In a system using such codes, it is judicious to allocate the codes in such a way that two communications which are close by, and hence liable to interfere with one another, use orthogonal codes, so as to improve the quality of these communications.
SDMA (Space Division Multiple Access) radiocommunication systems are moreover known. Such systems comprise base stations whose antenna, sometimes dubbed an intelligent or “smart” antenna, comprises a plurality of radiating elements controlled jointly so as to send to or receive from a terminal. The radiating elements may send or receive simultaneously with a weighting of the signal by a complex coefficient whose argument depends on an angular direction relating to the terminal with which the antenna is exchanging signals.
EP-A-1 026 911 describes, in respect of a radio relay having multiple send/receive capabilities in various predetermined geographic sectors, the apportioning of the codes available into several subsets, some being scheduled for use by fixed terminals situated in guard sectors, positioned between base sectors, and the others being scheduled for use by fixed terminals situated in the base sectors.
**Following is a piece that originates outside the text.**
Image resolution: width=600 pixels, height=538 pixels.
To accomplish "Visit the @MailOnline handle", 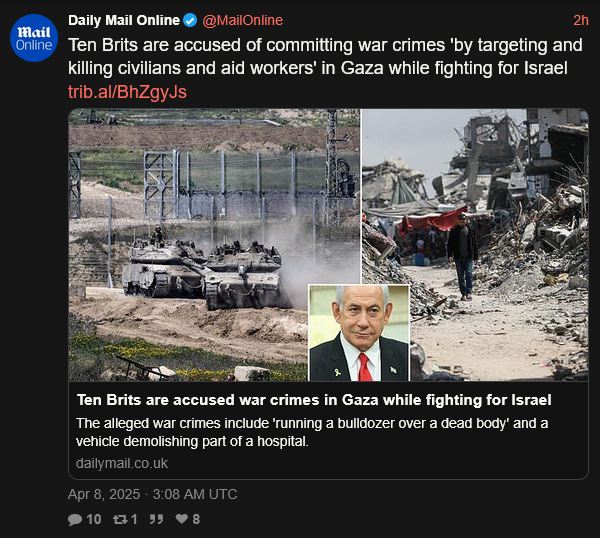I will tap(243, 20).
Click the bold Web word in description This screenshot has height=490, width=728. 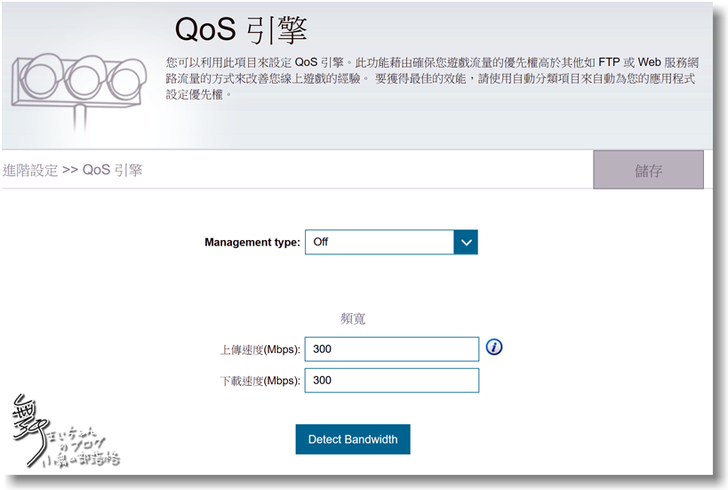point(651,62)
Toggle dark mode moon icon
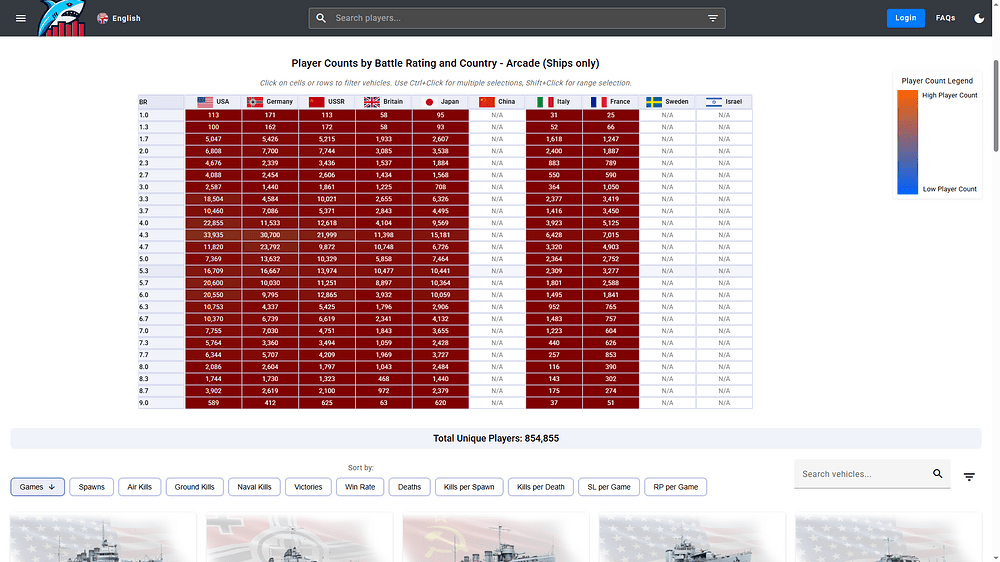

The apportioning of the codes which is disclosed in that document is well-tailored to a network where the communication terminals are fixed and where the subsets of codes may be allocated once and for all or over long periods of time, by geographical zone. On the other hand, a problem arises in radiocommunication systems where the terminals are mobile. The transposing of this scheduling scheme to radiocommunications with mobiles is problematic since it becomes necessary to make allowance for the mobility of the terminals, and in particular the case where they change sector, so as to ascertain the subset from which communication codes should be chosen for them. In fact, in a mobile radio context, each of the predetermined sectors would correspond to a distinct cell requesting its own signalling resources, involving a greater loading of the equipment in respect of the procedures for cell selection/reselection, handover, etc. Various mobile radio systems, such as UMTS, are furnished with other means for distinguishing between various cells, and the scheme of EP-A-1 026 911, intended for fixed terminals, would afford them nothing save greater complexity and lesser availability of the OVSF codes.
An object of the present invention is to propose a dynamic allocation of the resources in a space division radiocommunication system comprising mobile terminals.
Another object of the invention is to allow an allocation of codes taking account of the codes already allocated and of the actual interference measured.
Yet another object of the invention is to allow an allocation of codes taking into account the sense and/or the speed of movement of the mobile terminals.